As a consequence of this initial picker shortage, a lot of produce was wasted in those initial months of 2020. At the same time, a nationwide shutdown of restaurants decreased demand – causing even more of that harvest to go to waste. Because of that reduced labour force, and the pandemic rollercoaster known as 2021, growers – especially those along the East Coast – planted less than they have in previous years, with the idea of a harvest with very little produce going to waste. Which brings us to this year.

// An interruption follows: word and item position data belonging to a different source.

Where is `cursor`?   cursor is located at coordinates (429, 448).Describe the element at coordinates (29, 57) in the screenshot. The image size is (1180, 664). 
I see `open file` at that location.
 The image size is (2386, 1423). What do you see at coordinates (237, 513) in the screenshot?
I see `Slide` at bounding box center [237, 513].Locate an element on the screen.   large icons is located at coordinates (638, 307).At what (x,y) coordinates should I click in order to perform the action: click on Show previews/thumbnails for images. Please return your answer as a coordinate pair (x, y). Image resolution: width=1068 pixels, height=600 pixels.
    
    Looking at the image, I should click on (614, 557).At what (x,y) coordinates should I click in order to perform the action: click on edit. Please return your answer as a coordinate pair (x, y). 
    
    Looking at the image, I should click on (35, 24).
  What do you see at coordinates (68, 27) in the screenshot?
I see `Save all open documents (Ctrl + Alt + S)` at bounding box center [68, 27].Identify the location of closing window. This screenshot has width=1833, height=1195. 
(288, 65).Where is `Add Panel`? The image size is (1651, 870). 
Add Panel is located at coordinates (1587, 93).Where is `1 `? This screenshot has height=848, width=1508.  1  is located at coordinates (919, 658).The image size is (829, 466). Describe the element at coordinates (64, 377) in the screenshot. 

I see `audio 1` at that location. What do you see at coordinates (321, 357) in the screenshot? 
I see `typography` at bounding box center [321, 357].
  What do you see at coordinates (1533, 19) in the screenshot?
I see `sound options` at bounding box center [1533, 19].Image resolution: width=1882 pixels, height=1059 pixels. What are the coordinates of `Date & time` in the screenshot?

"The rain – it just completely wiped out anything, any of the crops the growers started," Tesoriero says. The water – from rain, and flooding in Queensland – killed many crops. And despite open borders, we still had a pronounced workforce shortage for picking whatever had managed to grow. "Then, because the ground is so wet, the growers can't go in to plant the stuff and they've got to wait till the ground dries up – and they can't get their tractors in or their planting equipment."
That's been compounded by the abnormally cold finish to autumn and start to winter that Australia's experienced. Year-round vegetables such as lettuce take between eight to 10 weeks to grow in summer – in winter it's more like 10 to 12. This blows out wait times, and therefore supply, even for growing regions such as Victoria, that never got lashed by the worst of La Niña. Some growers are picking early to make up for this, which is why you may be seeing inferior quality vegetables, if you do spot them.
So, what is cheap? "Anything that grows from trees, because it generally hasn't been waterlogged," Tesoriero says. Most fruit is priced fairly normally right now – tree-hugging avocados are also in oversupply and are currently affordable. Cauliflowers are a good deal, too, if you can find them. On the whole though, this unique confluence of events – exacerbated by growing inflation and rising costs of living – means that a trip to the shops or the market will keep hurting the wallet for a while to come, according to Tesoriero. "I really, to be honest, cannot think of any vegetable, which I would say is cheap."
"For prices to go down, it's going to take warm weather and no rain" Tesoriero says. "It's going to take months – but who knows, Mother Nature's in charge at the moment."